Vu les autres pièces du dossier.
Vu :
- le code général de la propriété des personnes publiques ;
- le code de justice administrative.
Les parties ont été régulièrement averties du jour de l'audience.
Ont été entendus au cours de l'audience publique :
- le rapport de Mme Balaresque,
- les conclusions de M. Pecchioli, rapporteur public ;
- et les observations de Me d'Audigier, représentant la commune de Saint-Martin-de-Londres.
Considérant ce qui suit :
1. La commune de Saint-Martin-de-Londres a conclu le 31 août 2011 avec M. A..., artisan menuisier, un bail " de locaux d'exploitation " portant sur la location d'un hangar situé sur les parcelles cadastrées B n° 459 et 551 au 71 rue des Sapeurs pour la période allant du 1er octobre 2011 au 1er décembre 2012, renouvelable par tacite reconduction et moyennant le versement d'un loyer mensuel de 600 euros. Par une décision du 7 décembre 2015, le maire de Saint-Martin-de-Londres a décidé de mettre fin à ce bail. Par un jugement du 9 avril 2018, le tribunal administratif de Montpellier a rejeté la demande de M. A... et de l'EURL MCV tendant à l'annulation de cette décision. Par un arrêt du 19 juin 2020, la cour administrative d'appel de Marseille a, sur appel de M. A... et de l'entreprise MCV, annulé ce jugement et rejeté leur demande comme portée devant une juridiction incompétente pour en connaître. Par une décision du 22 octobre 2021, le Conseil d'Etat a annulé l'arrêt du 19 juin 2020 et renvoyé l'affaire à la cour administrative d'appel de Marseille.
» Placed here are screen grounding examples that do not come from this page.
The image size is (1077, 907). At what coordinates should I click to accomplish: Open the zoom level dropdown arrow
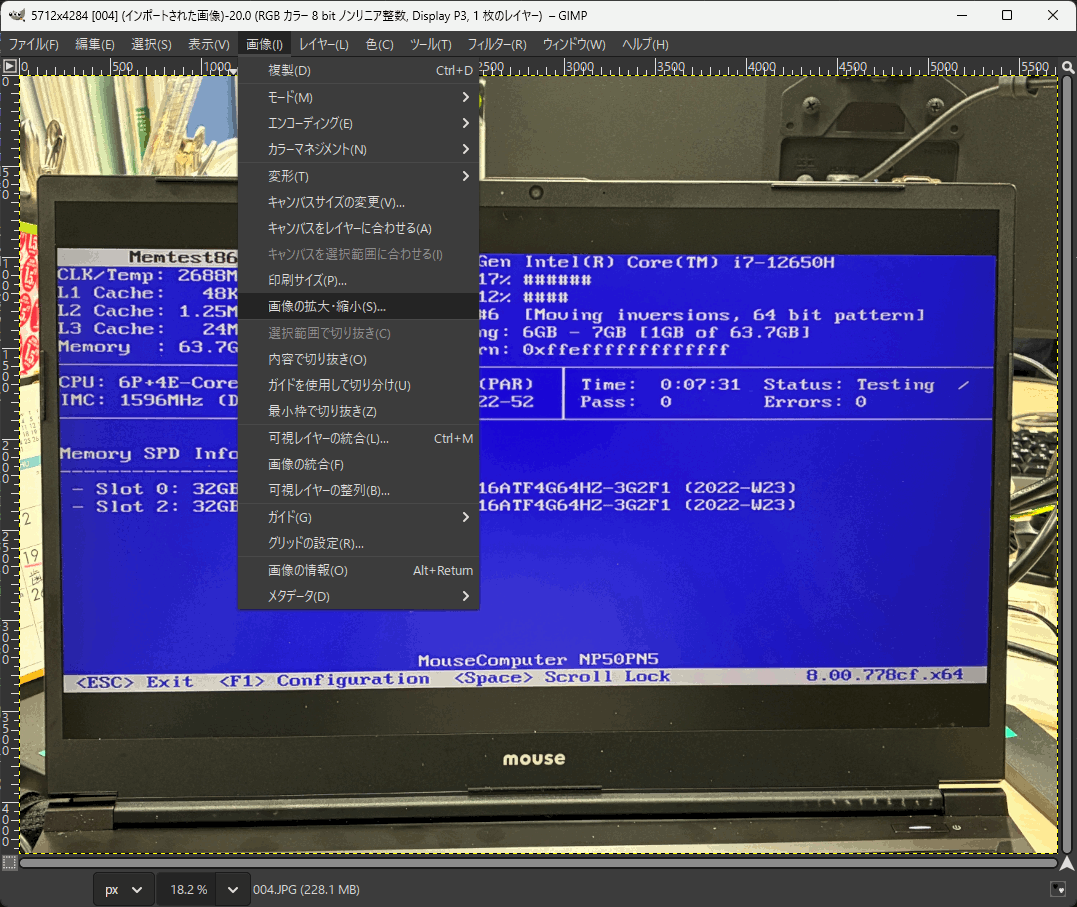click(x=233, y=889)
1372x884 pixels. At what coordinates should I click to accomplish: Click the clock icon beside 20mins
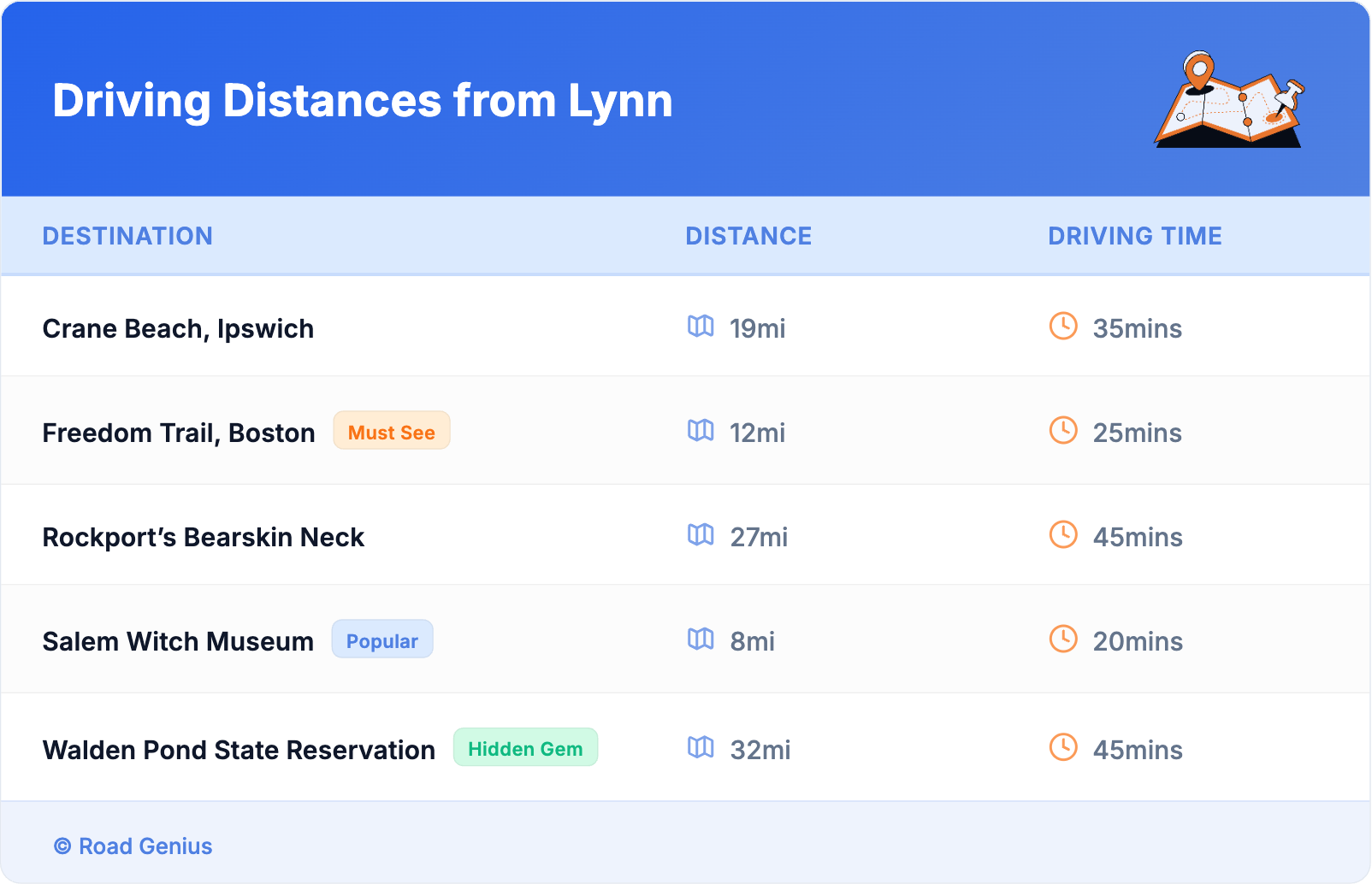coord(1063,639)
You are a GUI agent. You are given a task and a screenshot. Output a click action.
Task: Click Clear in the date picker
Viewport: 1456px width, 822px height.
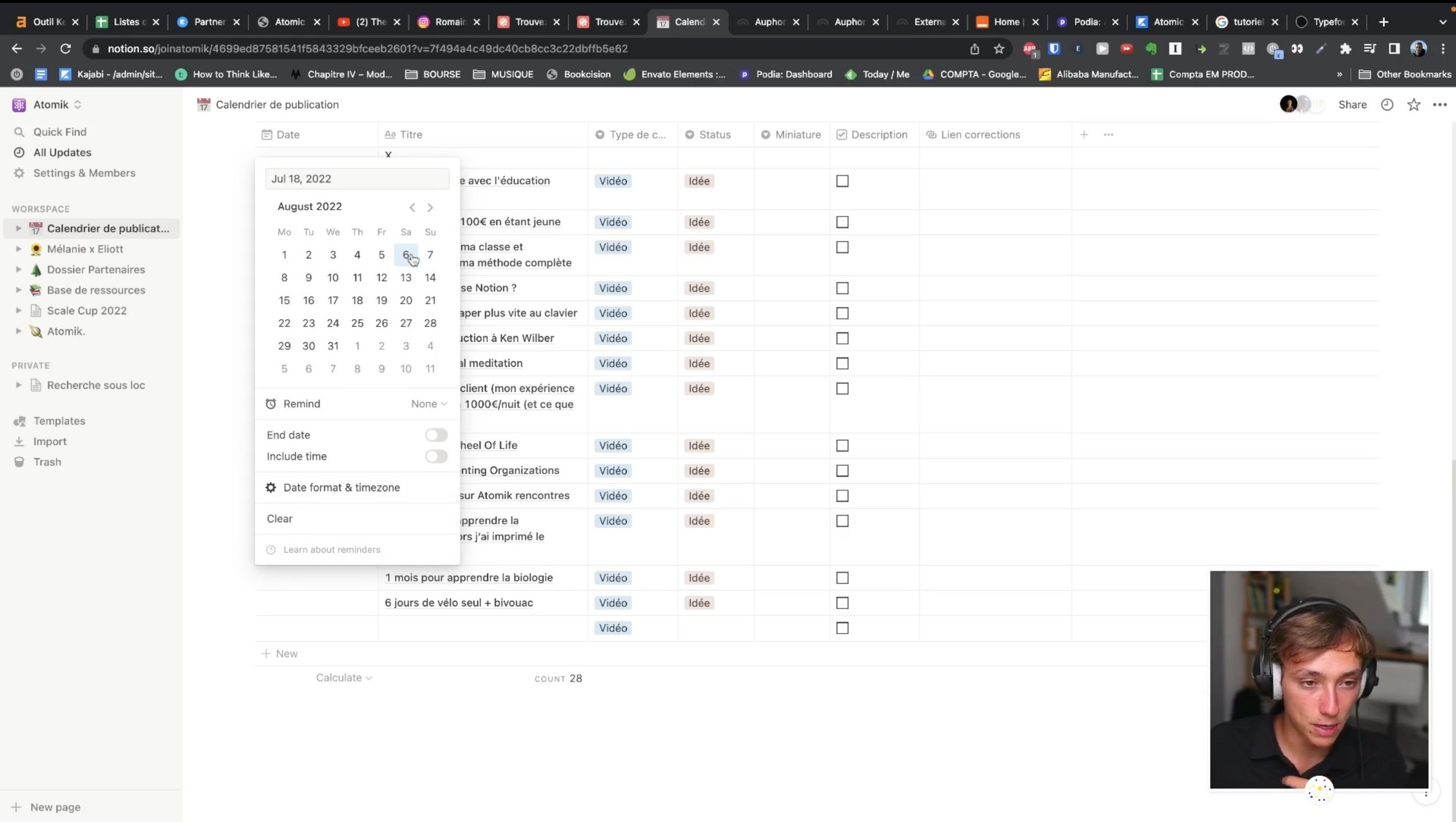click(280, 518)
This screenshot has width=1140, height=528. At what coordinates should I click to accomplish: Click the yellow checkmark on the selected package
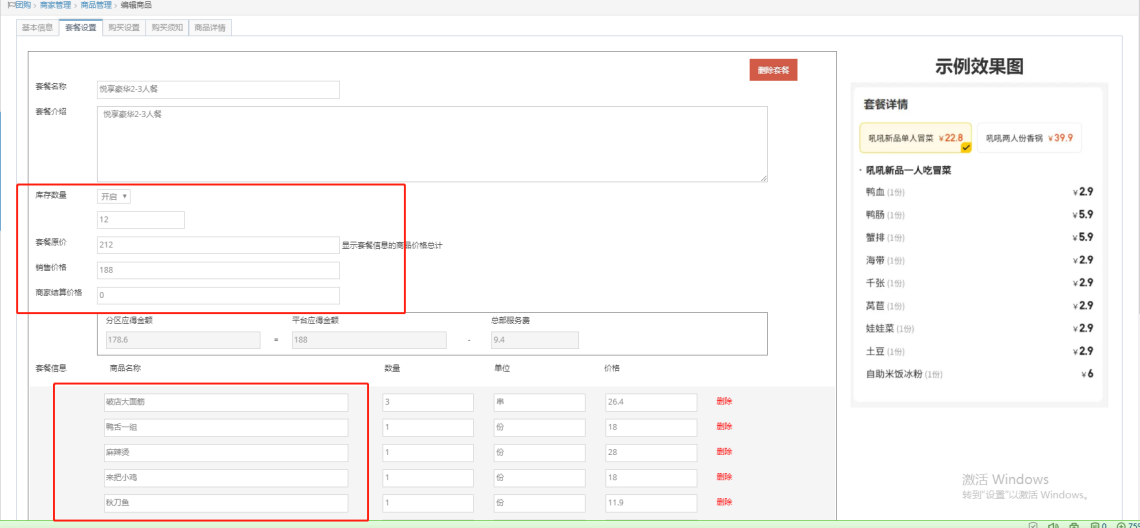tap(965, 147)
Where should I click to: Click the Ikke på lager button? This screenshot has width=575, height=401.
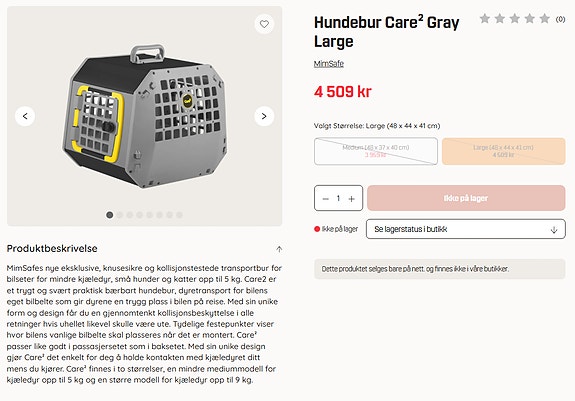(466, 198)
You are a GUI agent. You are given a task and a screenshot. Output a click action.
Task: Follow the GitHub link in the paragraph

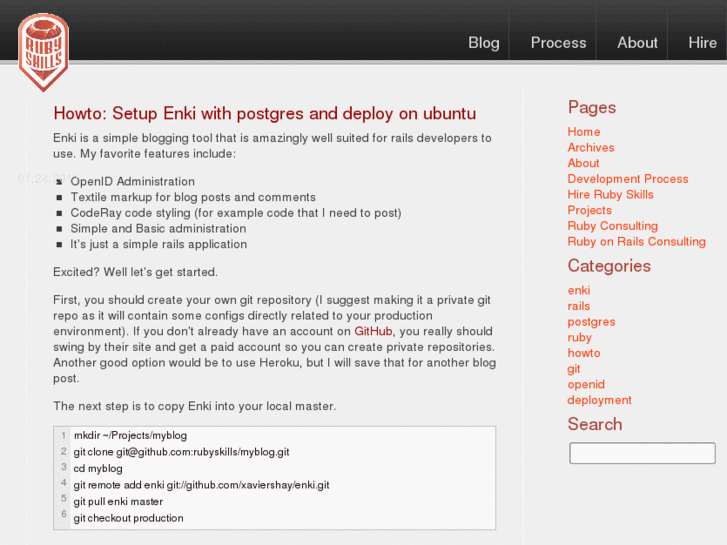[373, 331]
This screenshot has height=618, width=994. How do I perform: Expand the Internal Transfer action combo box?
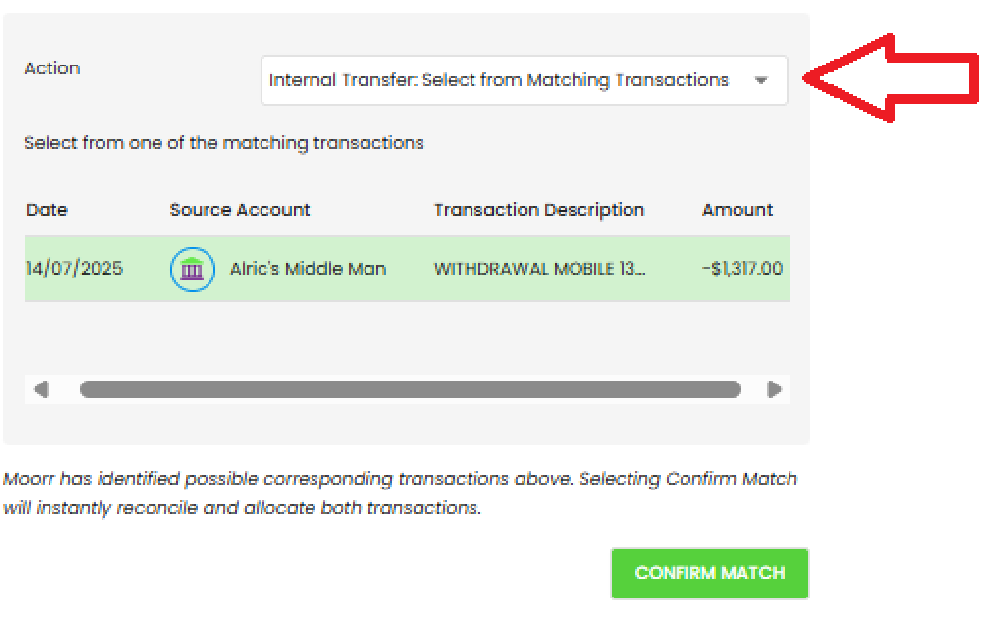coord(499,81)
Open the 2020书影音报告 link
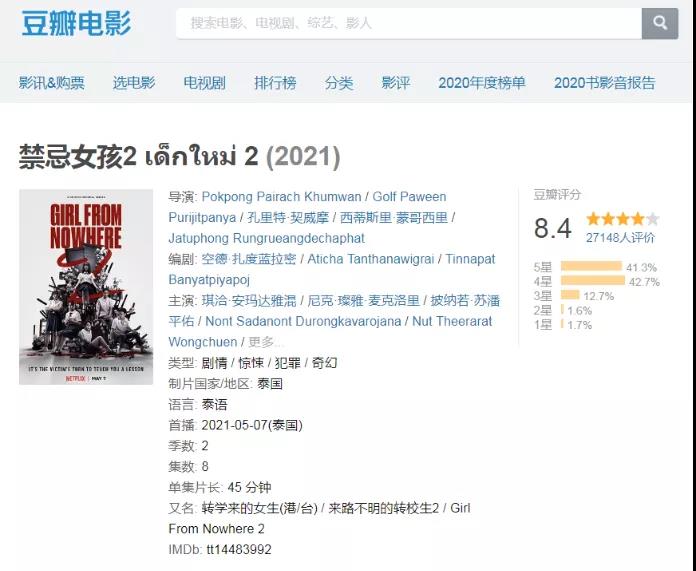The image size is (696, 571). (x=605, y=83)
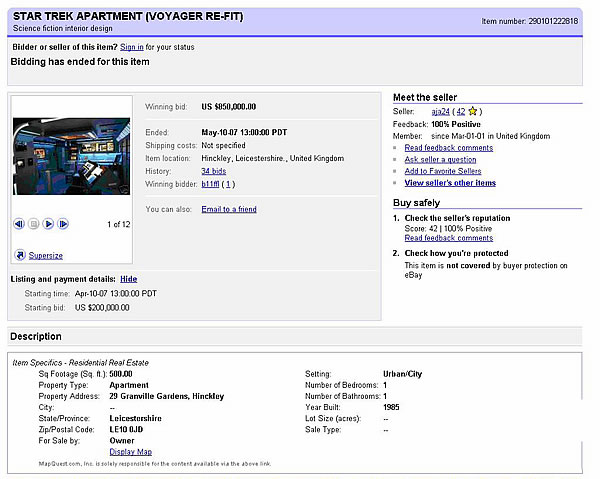Open the Supersize image link
The image size is (600, 479).
coord(46,255)
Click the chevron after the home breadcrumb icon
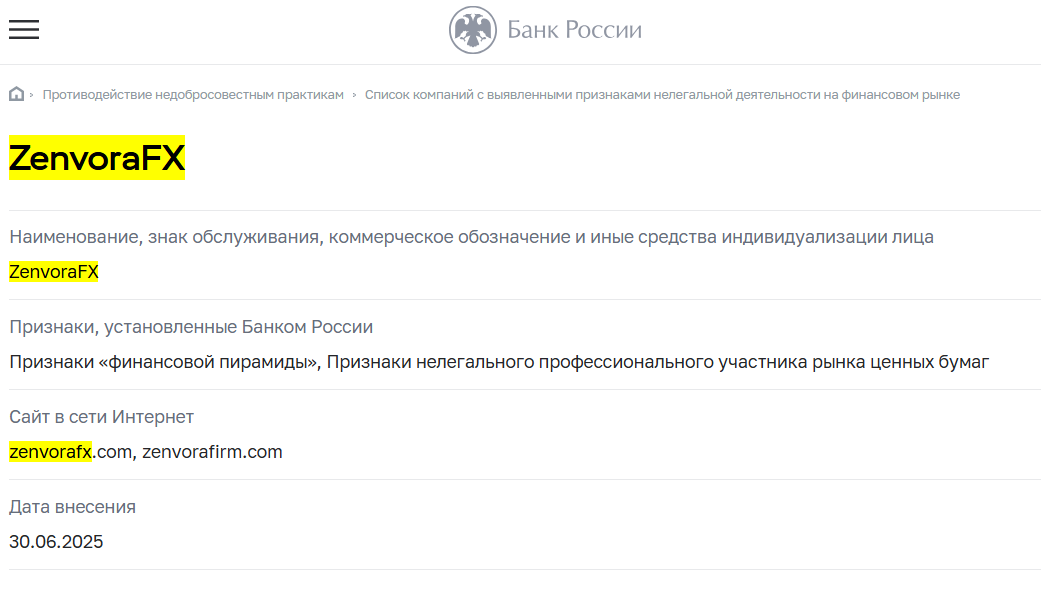Viewport: 1041px width, 595px height. (32, 95)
Sur la compétence de la juridiction administrative :
2. Aux termes de l'article L. 2111-1 du code général de la propriété des personnes publiques dont la partie législative est issue de l'ordonnance du 21 avril 2006 : " Sous réserve de dispositions législatives spéciales, le domaine public d'une personne publique mentionnée à l'article L. 1 est constitué des biens lui appartenant qui sont soit affectés à l'usage direct du public, soit affectés à un service public pourvu qu'en ce cas ils fassent l'objet d'un aménagement indispensable à l'exécution des missions de ce service public ". Aux termes de l'article L. 3111-1 du même code : " Les biens des personnes publiques mentionnées à l'article L. 1, qui relèvent du domaine public, sont inaliénables et imprescriptibles. ". Aux termes de l'article L. 2141-1 du même code : " Un bien d'une personne publique mentionnée à l'article L. 1, qui n'est plus affecté à un service public ou à l'usage direct du public, ne fait plus partie du domaine public à compter de l'intervention de l'acte administratif constatant son déclassement ".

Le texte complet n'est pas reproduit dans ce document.